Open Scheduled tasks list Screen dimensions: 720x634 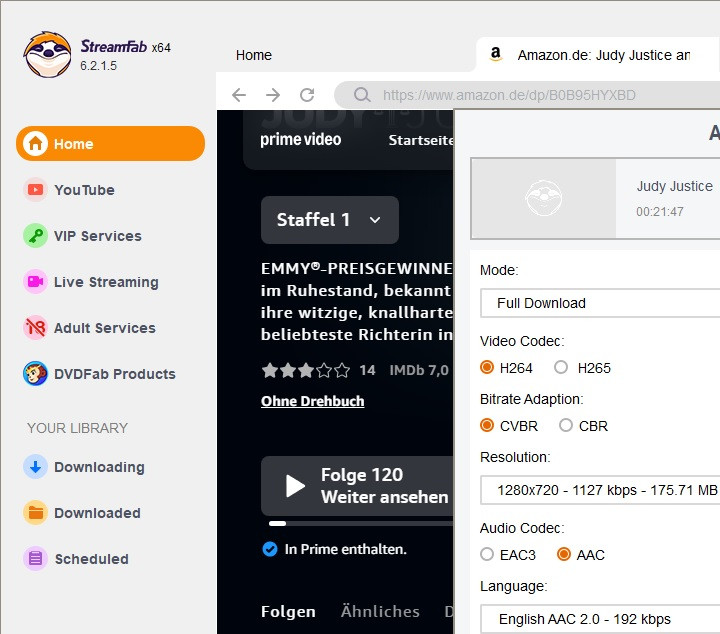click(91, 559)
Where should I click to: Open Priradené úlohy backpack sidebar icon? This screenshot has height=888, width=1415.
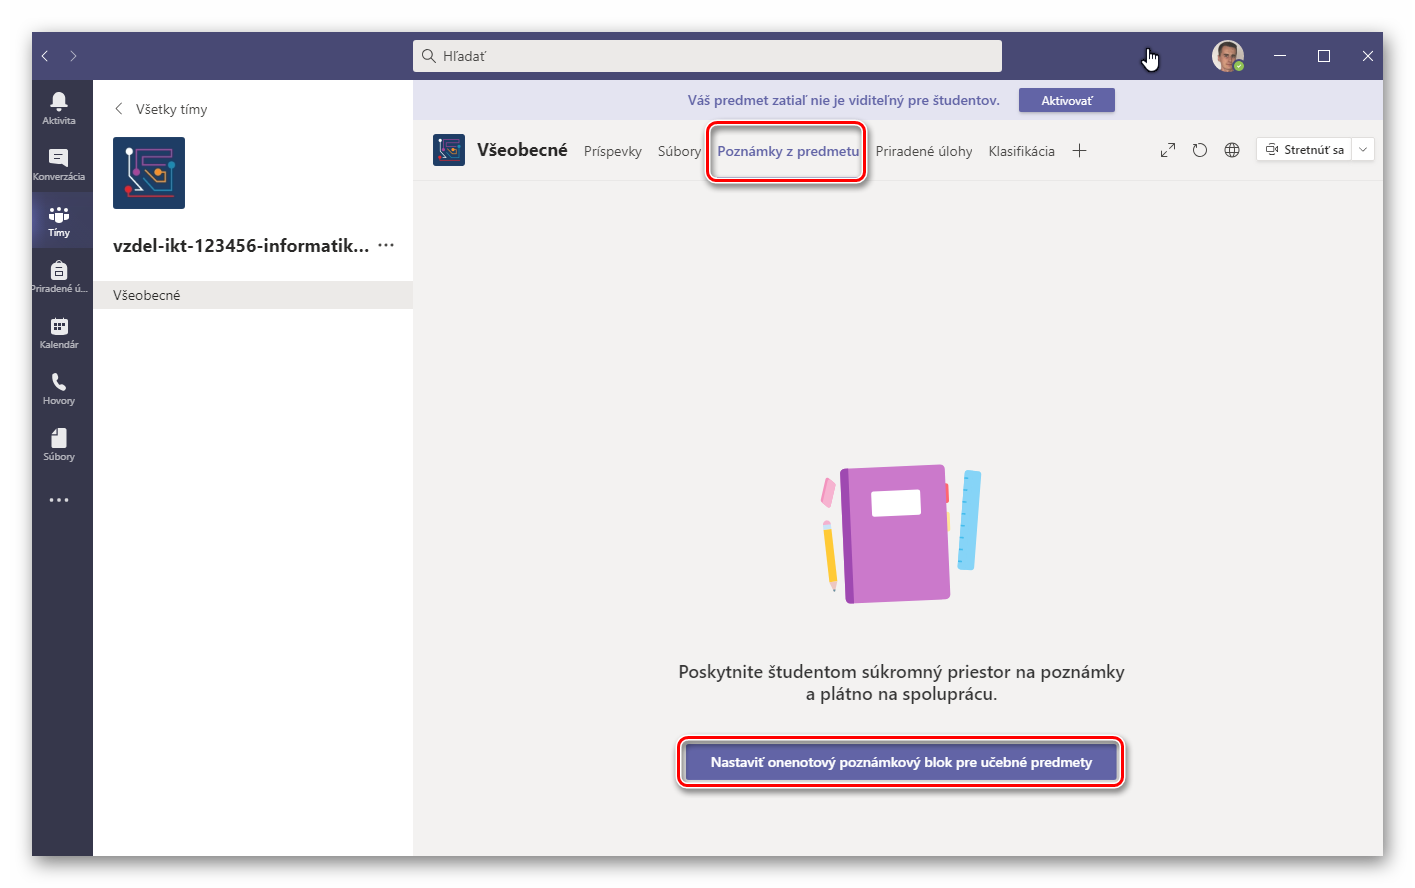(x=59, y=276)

——

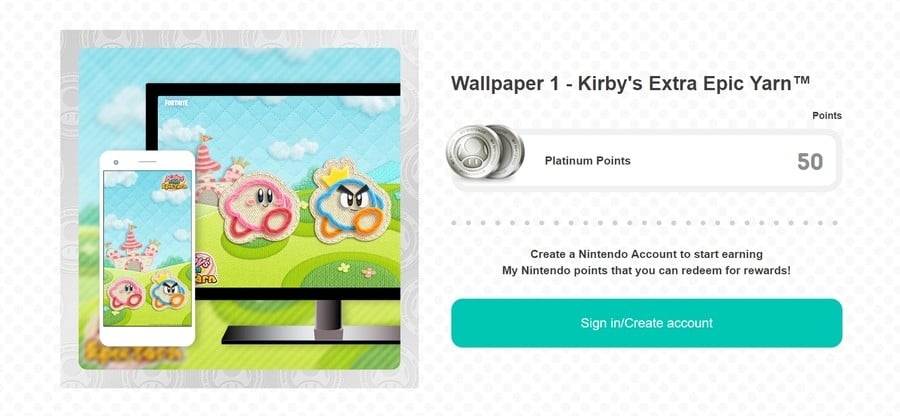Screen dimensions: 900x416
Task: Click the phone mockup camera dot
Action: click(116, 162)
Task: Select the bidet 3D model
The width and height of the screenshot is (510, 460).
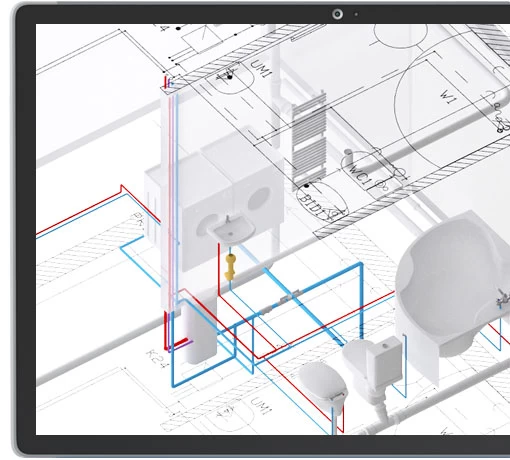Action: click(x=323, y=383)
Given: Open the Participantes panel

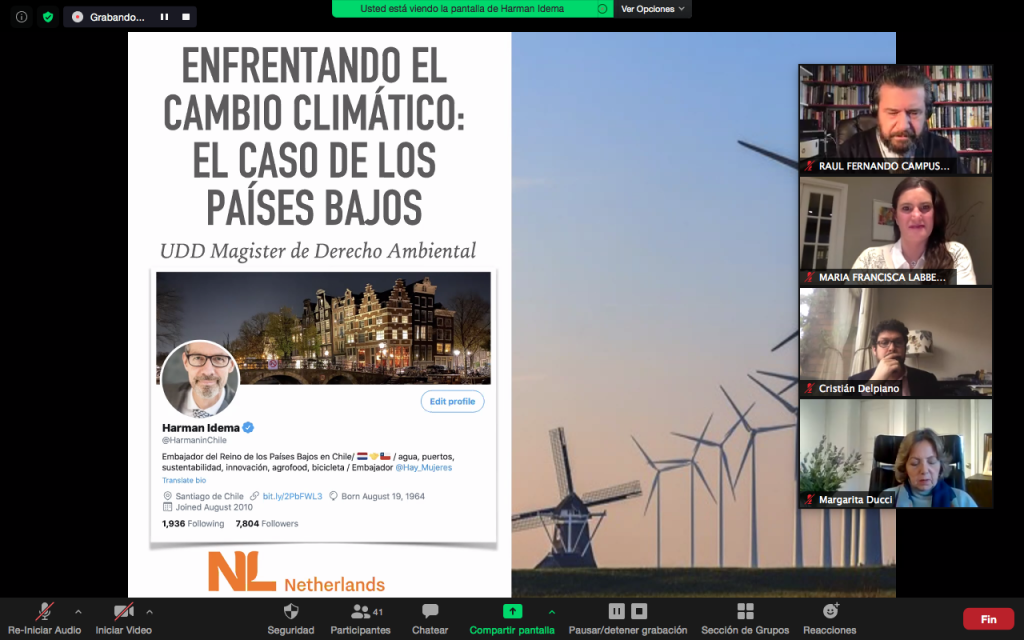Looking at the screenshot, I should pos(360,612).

——

◆ Task description ◆
Copy everything from the line containing "Where should I" down to the line containing "(x=59, y=276)", swapping "backpack" for "briefcase" and changing nothing else. Leave the pictures out.

◆ Worked answer ◆
Where should I click to: Open Priradené úlohy briefcase sidebar icon? This screenshot has height=888, width=1415.
(x=59, y=276)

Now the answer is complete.